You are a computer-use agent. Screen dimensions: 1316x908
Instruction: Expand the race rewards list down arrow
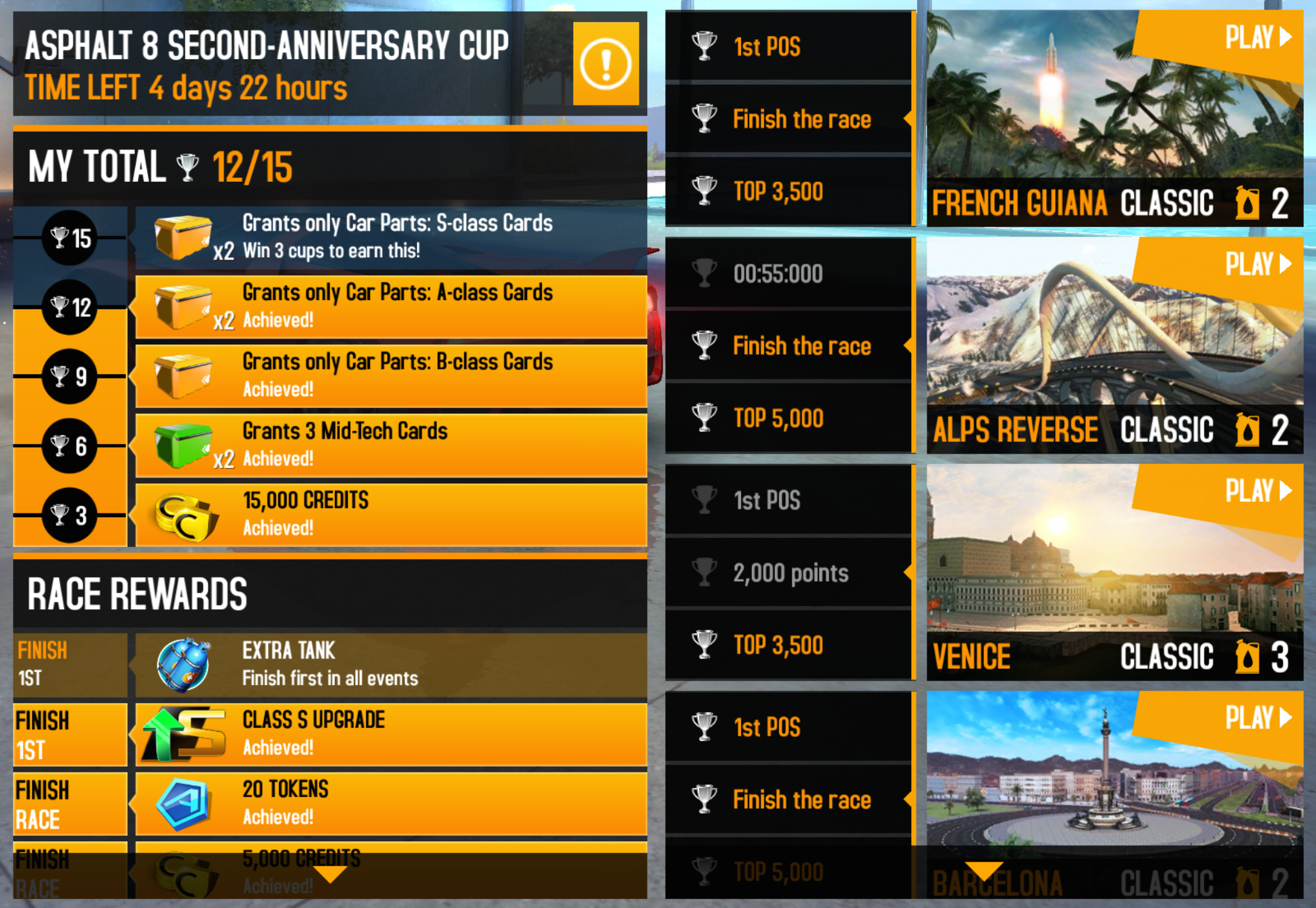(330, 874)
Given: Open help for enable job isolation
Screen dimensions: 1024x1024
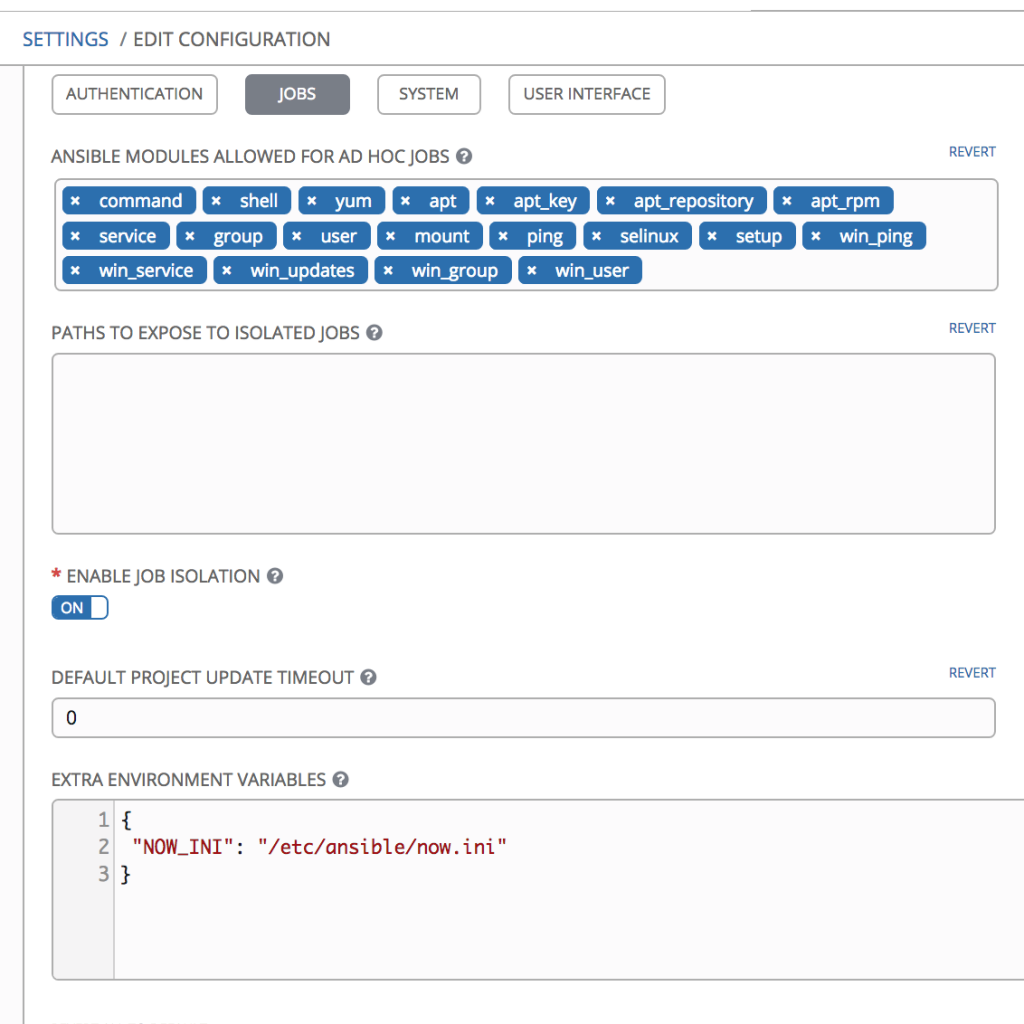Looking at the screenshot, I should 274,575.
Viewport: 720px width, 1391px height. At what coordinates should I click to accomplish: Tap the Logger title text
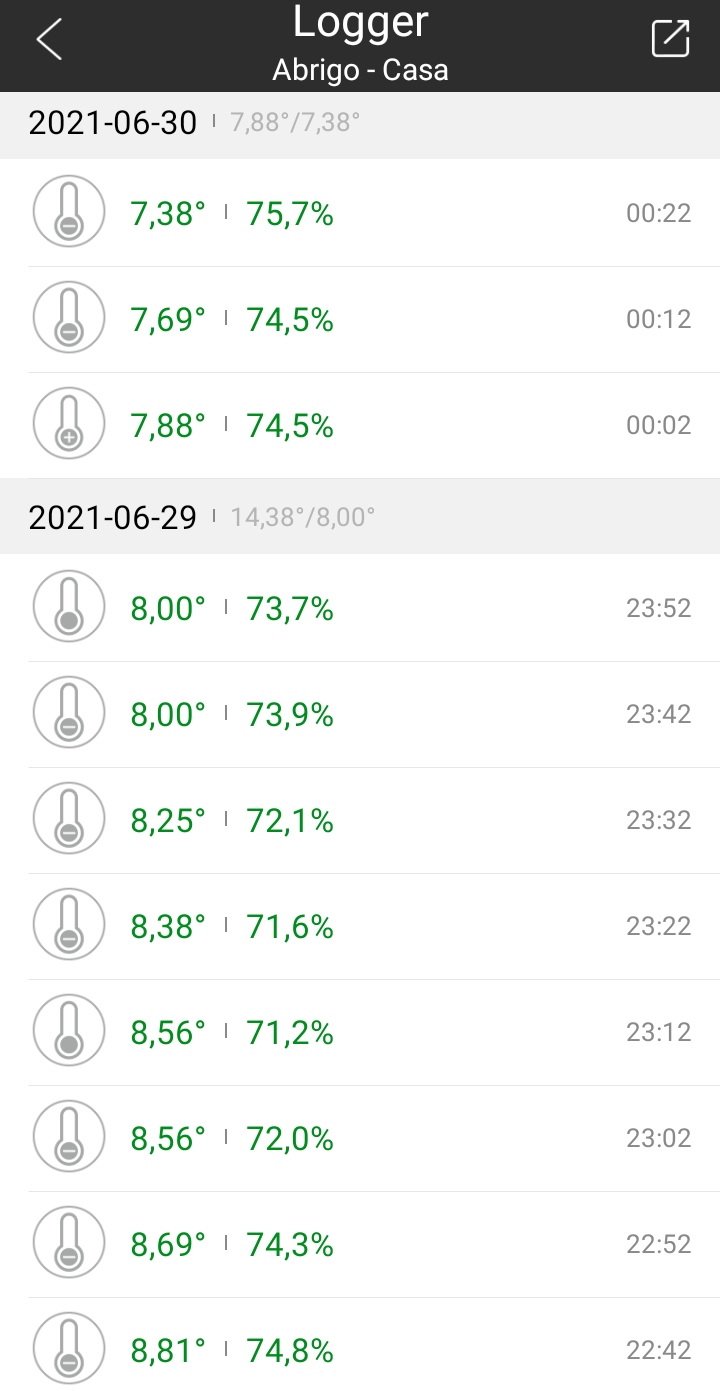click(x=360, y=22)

----------

- Problem description -
Would you repeat the listing above exactly, minus the images?

- Solution for this task -
You are a computer-use agent. Screen dimensions: 1316x908
Instruction: Expand the race rewards list down arrow
(330, 874)
Given: Open help for enable job isolation
Screen dimensions: 1024x1024
Looking at the screenshot, I should 274,575.
Viewport: 720px width, 1391px height. At what coordinates should I click to accomplish: Tap the Logger title text
click(x=360, y=22)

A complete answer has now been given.